The inquiry will focus on whether households have enough pension savings for retirement and how the government can improve outcomes for individuals.
It will look at issues around auto-enrolment, retirement income targets and guidance and advice.
In addition, it will look into what support is available for the self-employed and gig economy workers and possible measures to close the gender pensions gap.
Advisers can submit their thoughts here.
Stephen Timms, chairman of the Work and Pensions committee, said: “Making sure the right support and encouragement to save is in place from the very start of people’s working lives should be a key part of pensions policy if everyone is to benefit from a secure and comfortable retirement.
“Our inquiry will examine the impact on saving rates of both auto-enrolment and advice to savers and whether there are changes that could be made to boost the incomes of pensioners.
“With a rising number of people in precarious forms of work, the inquiry will also look at how self-employed people and those in the gig economy can be helped to save for their pensions to ensure they do not miss out later on in life.”
The latest stage comes after the committee ran two prior stages looking at pension scams and accessing pension savings.
The report on pension scams was published in March, while the committee is due to make recommendations in the new year on the options open to people when they come to access their pensions, as well as the advice and guidance which is available.
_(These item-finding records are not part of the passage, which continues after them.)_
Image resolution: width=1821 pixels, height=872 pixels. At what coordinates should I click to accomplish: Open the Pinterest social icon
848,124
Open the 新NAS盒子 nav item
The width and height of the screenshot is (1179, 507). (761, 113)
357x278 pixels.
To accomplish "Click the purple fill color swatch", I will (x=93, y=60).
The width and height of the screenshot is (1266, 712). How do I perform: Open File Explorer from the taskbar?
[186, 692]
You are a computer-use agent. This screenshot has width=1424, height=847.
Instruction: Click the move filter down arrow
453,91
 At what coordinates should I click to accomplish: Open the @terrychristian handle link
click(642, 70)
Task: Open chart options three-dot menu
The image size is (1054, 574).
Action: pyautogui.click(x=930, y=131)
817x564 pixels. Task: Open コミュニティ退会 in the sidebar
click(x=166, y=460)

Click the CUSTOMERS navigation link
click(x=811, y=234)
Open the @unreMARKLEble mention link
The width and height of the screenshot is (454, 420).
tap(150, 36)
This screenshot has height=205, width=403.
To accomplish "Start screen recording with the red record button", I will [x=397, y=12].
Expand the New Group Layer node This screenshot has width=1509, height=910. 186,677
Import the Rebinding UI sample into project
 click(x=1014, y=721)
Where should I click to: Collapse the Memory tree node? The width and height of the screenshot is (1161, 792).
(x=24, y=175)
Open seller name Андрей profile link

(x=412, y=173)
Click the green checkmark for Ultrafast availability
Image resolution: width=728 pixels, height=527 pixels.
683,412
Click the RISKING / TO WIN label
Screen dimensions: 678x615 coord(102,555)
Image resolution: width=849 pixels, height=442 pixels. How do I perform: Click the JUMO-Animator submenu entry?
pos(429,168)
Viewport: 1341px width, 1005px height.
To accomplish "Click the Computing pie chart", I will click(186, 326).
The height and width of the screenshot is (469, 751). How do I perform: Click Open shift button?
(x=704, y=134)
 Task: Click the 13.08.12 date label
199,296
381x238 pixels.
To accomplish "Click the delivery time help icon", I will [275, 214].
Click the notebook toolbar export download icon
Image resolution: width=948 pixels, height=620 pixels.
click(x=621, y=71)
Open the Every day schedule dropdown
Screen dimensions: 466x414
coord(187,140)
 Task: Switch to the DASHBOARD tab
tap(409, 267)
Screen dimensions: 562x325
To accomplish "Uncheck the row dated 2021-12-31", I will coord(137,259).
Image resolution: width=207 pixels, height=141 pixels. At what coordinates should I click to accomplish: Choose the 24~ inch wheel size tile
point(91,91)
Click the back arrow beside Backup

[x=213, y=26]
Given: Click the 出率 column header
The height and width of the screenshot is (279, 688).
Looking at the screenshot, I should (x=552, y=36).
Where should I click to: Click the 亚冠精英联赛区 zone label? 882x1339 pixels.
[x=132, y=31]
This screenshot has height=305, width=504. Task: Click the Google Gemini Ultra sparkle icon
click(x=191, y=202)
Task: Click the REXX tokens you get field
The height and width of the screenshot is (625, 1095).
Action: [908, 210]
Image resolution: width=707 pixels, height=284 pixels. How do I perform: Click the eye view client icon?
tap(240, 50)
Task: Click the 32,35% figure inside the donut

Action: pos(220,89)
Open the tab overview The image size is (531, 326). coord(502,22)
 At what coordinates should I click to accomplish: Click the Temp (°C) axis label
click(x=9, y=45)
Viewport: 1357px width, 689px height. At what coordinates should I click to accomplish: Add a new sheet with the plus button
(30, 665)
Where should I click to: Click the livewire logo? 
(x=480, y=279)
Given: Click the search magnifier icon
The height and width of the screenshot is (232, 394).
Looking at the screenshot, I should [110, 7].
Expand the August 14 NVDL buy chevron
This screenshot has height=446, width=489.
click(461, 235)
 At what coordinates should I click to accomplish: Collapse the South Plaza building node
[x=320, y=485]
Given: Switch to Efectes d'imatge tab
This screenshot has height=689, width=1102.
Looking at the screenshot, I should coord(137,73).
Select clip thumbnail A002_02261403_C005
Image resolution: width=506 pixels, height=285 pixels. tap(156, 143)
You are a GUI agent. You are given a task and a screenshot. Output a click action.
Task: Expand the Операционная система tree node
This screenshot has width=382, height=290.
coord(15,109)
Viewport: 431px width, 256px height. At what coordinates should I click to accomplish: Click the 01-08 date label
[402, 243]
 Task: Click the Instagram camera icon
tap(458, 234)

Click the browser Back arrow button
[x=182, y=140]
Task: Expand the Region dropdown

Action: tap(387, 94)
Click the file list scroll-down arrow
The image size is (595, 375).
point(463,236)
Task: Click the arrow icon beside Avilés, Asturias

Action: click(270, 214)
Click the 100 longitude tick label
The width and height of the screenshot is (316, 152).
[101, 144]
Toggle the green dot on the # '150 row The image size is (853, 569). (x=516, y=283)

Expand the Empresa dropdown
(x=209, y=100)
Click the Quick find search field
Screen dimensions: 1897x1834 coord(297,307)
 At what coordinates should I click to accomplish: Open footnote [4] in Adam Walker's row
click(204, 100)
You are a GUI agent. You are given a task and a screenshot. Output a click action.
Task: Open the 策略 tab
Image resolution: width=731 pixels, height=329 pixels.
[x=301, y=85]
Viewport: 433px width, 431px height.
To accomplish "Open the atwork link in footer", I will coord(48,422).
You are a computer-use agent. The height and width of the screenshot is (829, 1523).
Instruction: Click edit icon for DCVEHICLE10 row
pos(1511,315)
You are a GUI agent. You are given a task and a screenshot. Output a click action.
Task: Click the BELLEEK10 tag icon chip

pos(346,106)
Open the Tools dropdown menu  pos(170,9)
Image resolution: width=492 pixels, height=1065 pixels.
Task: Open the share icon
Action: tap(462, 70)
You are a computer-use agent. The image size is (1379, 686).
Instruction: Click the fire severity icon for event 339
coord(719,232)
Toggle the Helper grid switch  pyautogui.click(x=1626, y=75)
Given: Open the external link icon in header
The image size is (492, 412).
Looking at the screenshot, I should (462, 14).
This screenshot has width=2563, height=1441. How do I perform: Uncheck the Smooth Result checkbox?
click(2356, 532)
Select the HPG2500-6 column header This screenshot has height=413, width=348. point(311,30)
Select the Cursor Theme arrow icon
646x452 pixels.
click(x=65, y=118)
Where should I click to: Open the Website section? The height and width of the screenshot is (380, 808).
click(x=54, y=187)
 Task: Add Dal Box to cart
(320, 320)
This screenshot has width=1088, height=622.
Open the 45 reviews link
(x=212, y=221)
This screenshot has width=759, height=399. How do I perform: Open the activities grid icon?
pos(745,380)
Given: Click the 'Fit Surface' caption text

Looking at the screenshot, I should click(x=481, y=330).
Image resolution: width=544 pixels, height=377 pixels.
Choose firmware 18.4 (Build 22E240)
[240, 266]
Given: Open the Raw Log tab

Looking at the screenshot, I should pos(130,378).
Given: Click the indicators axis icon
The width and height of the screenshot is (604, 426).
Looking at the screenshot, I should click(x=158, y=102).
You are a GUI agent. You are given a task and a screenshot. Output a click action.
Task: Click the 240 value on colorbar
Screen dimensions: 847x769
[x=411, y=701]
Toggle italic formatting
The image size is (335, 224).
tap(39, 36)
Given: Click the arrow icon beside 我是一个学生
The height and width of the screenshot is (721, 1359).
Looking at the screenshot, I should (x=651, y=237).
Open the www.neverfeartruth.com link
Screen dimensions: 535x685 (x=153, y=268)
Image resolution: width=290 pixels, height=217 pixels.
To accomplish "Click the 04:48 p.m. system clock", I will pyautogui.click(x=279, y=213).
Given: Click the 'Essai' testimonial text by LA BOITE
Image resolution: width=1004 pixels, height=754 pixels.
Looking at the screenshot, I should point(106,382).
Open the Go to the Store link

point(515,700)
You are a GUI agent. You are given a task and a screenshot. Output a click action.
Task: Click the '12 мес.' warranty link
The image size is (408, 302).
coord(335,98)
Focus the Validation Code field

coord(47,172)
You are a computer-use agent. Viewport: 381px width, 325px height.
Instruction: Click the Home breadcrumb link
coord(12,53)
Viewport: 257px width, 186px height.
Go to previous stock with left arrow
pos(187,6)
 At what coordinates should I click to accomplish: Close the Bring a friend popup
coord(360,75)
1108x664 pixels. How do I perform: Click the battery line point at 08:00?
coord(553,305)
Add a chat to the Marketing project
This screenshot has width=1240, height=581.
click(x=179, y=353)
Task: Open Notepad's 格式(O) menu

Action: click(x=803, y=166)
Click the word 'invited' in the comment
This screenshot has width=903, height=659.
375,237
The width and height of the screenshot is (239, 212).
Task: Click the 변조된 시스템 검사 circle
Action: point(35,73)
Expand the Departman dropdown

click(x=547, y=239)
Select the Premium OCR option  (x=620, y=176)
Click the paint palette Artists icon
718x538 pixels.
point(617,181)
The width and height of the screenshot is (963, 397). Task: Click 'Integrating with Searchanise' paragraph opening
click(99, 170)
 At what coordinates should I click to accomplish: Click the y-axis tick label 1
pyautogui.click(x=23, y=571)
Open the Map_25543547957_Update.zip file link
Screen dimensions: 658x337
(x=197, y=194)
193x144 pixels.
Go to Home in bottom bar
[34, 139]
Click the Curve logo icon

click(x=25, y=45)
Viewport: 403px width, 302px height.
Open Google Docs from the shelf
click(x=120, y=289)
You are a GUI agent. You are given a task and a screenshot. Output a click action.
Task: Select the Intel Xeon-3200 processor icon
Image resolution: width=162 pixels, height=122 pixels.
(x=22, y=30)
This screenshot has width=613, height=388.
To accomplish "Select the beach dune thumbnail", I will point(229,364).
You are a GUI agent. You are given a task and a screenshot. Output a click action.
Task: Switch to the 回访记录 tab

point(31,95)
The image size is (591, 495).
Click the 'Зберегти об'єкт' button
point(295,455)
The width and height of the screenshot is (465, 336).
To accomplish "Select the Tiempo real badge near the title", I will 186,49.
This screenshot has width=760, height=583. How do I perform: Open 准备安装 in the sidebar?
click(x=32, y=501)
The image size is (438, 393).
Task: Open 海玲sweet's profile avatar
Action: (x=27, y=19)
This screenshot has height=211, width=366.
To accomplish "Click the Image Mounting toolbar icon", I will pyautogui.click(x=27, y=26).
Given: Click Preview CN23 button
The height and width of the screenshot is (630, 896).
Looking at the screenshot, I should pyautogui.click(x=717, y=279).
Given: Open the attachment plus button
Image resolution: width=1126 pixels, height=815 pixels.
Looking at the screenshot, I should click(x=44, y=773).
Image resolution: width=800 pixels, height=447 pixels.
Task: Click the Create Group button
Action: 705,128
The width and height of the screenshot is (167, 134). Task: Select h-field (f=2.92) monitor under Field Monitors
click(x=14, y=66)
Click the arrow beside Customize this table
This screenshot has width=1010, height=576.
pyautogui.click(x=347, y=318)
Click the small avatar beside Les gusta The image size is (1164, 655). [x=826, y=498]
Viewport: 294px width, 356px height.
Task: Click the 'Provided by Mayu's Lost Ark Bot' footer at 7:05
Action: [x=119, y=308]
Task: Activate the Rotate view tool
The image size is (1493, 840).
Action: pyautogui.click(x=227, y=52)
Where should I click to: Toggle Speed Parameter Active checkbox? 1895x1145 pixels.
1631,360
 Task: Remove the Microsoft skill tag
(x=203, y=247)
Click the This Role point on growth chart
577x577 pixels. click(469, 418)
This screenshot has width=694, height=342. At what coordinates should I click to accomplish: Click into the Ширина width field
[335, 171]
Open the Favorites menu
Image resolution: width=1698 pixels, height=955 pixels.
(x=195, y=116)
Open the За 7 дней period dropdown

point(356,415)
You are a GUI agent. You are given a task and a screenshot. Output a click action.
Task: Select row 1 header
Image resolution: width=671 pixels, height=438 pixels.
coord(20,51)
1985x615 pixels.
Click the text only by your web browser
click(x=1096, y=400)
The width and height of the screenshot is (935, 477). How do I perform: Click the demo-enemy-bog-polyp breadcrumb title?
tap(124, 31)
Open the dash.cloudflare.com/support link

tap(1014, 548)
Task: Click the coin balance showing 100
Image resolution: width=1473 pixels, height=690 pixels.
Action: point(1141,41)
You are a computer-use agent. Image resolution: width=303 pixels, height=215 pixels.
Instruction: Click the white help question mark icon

Jon Greer, head of retirement policy at Quilter, said: “After assessing whether pension savers have the protections necessary to avoid pension scams, and having looked at how savers make decisions on accessing their pensions, the committee will now turn its attention to whether pension savers are contributing enough into their pensions, and whether further steps should be taken by the government to help people plan for retirement.
“We know that many in the UK are at risk of having inadequate savings to fund their desired lifestyle in retirement. This is particularly true of underpensioned groups, who are less likely to have private pension savings to supplement their state pension and indeed may not have any private pension saving at all.”
The deadline for written evidence is February 2, 2022.